Selon la note de France Stratégie citée dans l'intervention de Thierry Mandon, quel est le déterminant principal de la mobilité sociale ?

• _EXTRAIT SOURCE_
--------------------

Intervention de Thierry Mandon

Commission de la culture, de l'éducation et de la communication — Réunion du 29 juin 2016 à 9h35
Préparation de la rentrée universitaire et financement de la recherche — Audition de M. Thierry Mandon secrétaire d'état chargé de l'enseignement supérieur et de la recherche

Thierry Mandon, de l'enseignement supérieur et de la recherche, chargé de l'enseignement supérieur et de la recherche :

secrétaire d'État auprès de la ministre de l'éducation nationale, de l'enseignement supérieur et de la recherche, chargé de l'enseignement supérieur et de la recherche. Mesdames, messieurs les sénateurs, c'est un plaisir d'être avec vous et de répondre à vos invitations.

Nous partageons la même conviction sur le rôle absolument essentiel que joue l'implantation des établissements de l'enseignement supérieur dans les territoires. De ce point de vue, chacun a à l'esprit la note passionnante sur la mobilité sociale des jeunes Français que France Stratégie a publiée voilà deux mois. Elle tord le cou à l'idée reçue selon laquelle les jeunes citoyens de notre République ont d'autant plus de chances d'avoir des parcours de mobilité sociale qu'ils vivent dans des territoires dynamiques sur le plan économique. Elle montre au contraire que le déterminant principal de la mobilité sociale, c'est la facilité d'accès à des établissements d'enseignement supérieur. Si le territoire est économiquement peu dynamique, mais qu'à proximité se trouve un établissement d'enseignement supérieur - résultat d'une politique publique, donc d'un choix politique -, les possibilités de promotion sociale sont bien plus grandes.

Mesdames, messieurs les sénateurs, vous qui représentez les territoires, vous connaissez autant que moi le rôle absolument essentiel de colonne vertébrale sociale que constituent l'enseignement supérieur et la recherche.

--------------------

• _ENREGISTREMENTS AFFICHÉS_
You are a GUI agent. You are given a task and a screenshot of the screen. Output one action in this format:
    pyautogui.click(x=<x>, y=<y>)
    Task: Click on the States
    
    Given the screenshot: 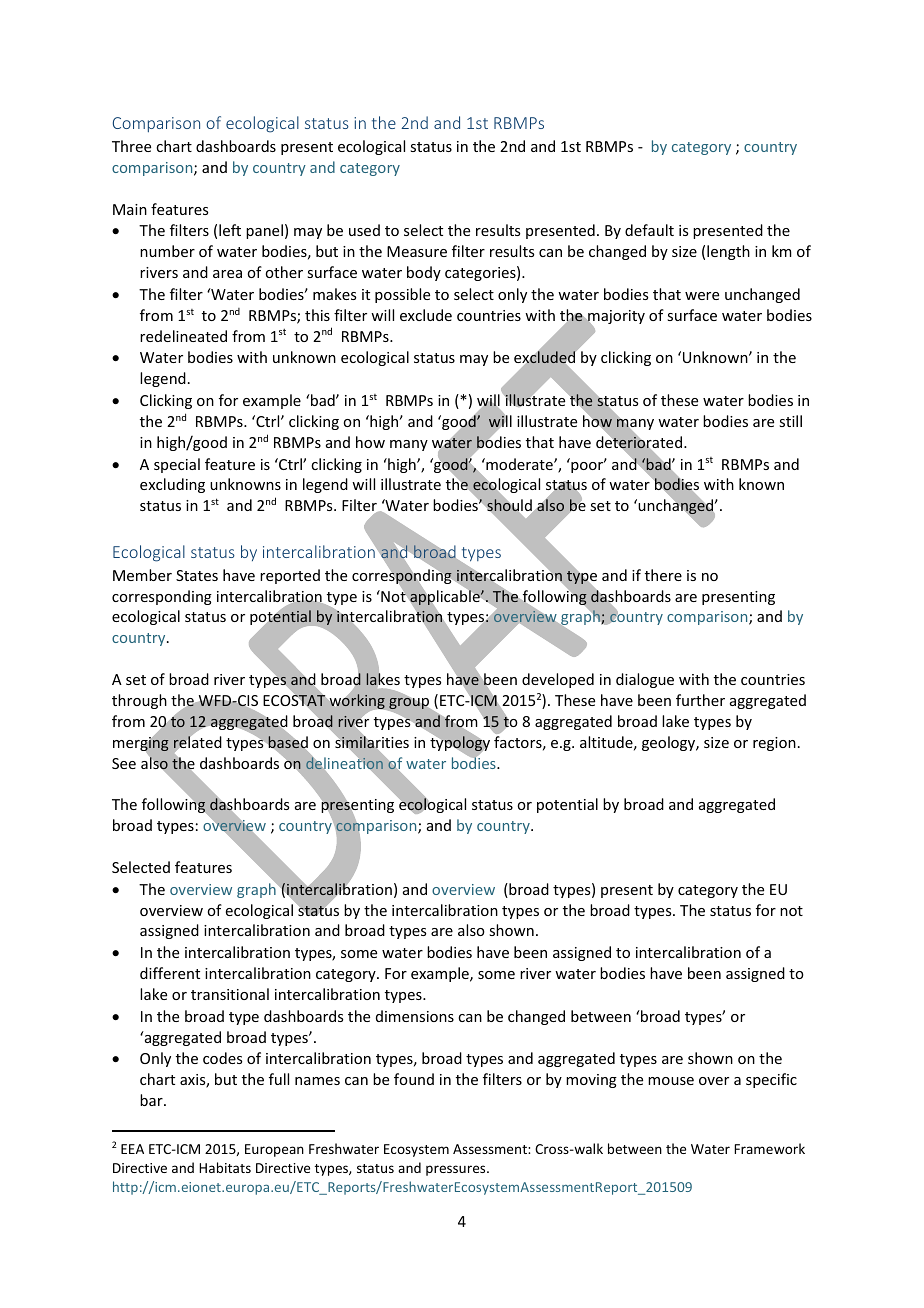 What is the action you would take?
    pyautogui.click(x=197, y=575)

--------------------

• _SOLUTION_
La facilité d'accès à des établissements d'enseignement supérieur.